"Salem," WGN's first original scripted drama, is an unapologetic piece of trash, perhaps best summed up by the scene in the pilot where a naked Janet Montgomery — playing an actual Salem witch in a way that weirdly justifies all of the religion-fueled paranoia of the period — lets a toad suckle at a nipple on her thigh. While a channel's first scripted show isn't always representative of what follows, they tend to create expectations for what's to come, and it would have been easy to assume that WGN's plan was to lean heavily on campy genre fare.

But "Manhattan," WGN's second original drama (it debuts Sunday night at 9), is as far in tone and ambition and quality from "Salem" as the New Mexico desert of 1943 is from 17th century Massachusetts. At a minimum, it suggests you shouldn't assume anything about whatever the channel's going to do next.

Created Sam Shaw and directed by Emmy winner Thomas Schlamme ("The West Wing"), the show deals with the women and (mostly) men of the Manhattan Project, whose job it is to build a working atomic bomb before the Germans can, and to bring an end to World War II before the American casualty total gets too big.

In the dusty hills of Los Alamos, on a military base simply called Nowhere, we meet two rival teams working on different bomb designs. One is led by the smooth, handsome, highly-polished physicist Reed Akley (David Harbour), whose underlings all look machine-minted. The other is led by Frank Winter (John Benjamin Hickey, aka ChumHum boss Neil Gross from "The Good Wife"), a brusque, rumpled iconoclast whose smaller team features misfits of various sizes, genders and national origins. Guess which one we're supposed to root for? Would it help if I told you that Winter's mentor and colleague Glen Babbit is played by Daniel Stern sporting a very long and eccentric white beard?

The show does play with our sympathies a bit by assigning Nowhere newcomer — and the audience's surrogate — Charlie Isaacs (Ashley Zukerman) to Akley's team, and by showing Winter treating him badly. But overall, "Manhattan" makes its intentions fairly plain, including its desire to evoke other historical dramas about brilliant but prickly men (like "Masters of Sex," where Shaw previously worked).

At least in the two episodes I've seen, it's not at the level its progenitors were at the same stage. Even for a show about secrets, where the men aren't allowed to tell their wives what they do for a living — the bomb itself is referred to as "the gadget" — Winter is perhaps too much of a riddle in the early going for Hickey to be able to carry the show, while Isaacs is too much a collection of naive new guy tropes.

But the show also does interesting things with the wives — particularly Frank Winter's wife Liza (Olivia Williams), a botanist struggling to feel good about a life that for the moment has been turned over entirely to her husband's secret work — and the period itself is inherently fascinating.
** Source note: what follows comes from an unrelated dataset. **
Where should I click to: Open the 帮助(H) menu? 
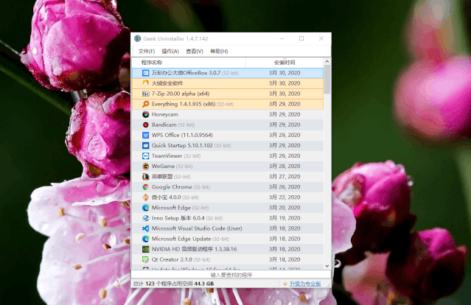pyautogui.click(x=219, y=52)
And Schlamme's contributions can't be overstated. The rise of visually adventurous cable dramas in recent years may have overshadowed Schlamme's gliding, classical compositions and outstanding work with actors on network shows like "The West Wing," "Sports Night" and more. But his participation was the best thing about ABC's short-lived "Pan Am," and his work is even more striking and engrossing on "Manhattan." The opening scene — Winter hitting golf balls in the middle of a windy, dusty desert night, lit only by his car's headlights — is gorgeous, and his style blends perfectly in with the period. There are many scenes of characters walking and talking, but also sequences that are extremely tense, or surprising, or strange, simply for the way Schlamme shoots them.
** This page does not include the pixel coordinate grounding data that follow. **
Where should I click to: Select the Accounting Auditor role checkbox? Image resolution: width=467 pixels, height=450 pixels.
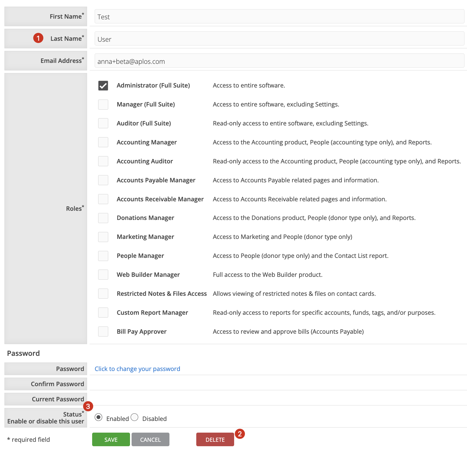click(103, 161)
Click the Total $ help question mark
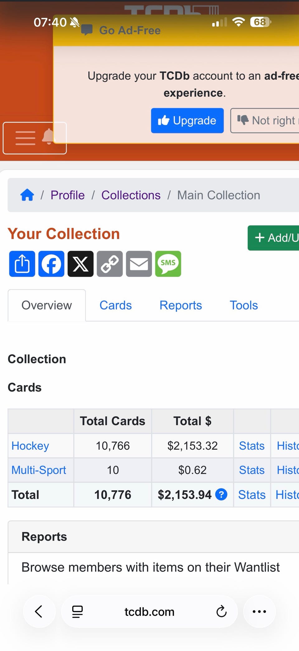299x651 pixels. [x=221, y=494]
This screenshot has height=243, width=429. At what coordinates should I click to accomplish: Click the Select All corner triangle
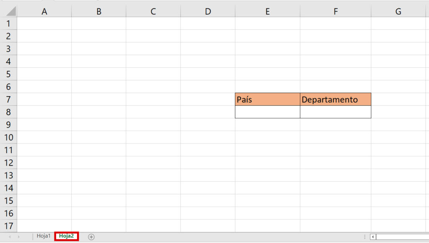tap(11, 11)
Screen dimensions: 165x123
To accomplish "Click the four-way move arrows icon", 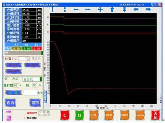I will (100, 9).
I'm not entirely sure how I feel about "Manhattan" at this point. But I like the cast (Schlamme's old "West Wing" pal Richard Schiff has a great guest turn in episode 2) and love the setting and what Shaw and Schlamme do with it. And the production as a whole is such a huge leap forward from "Salem" that I simply wanted to give WGN an attaboy for setting its sights so much higher the second time around.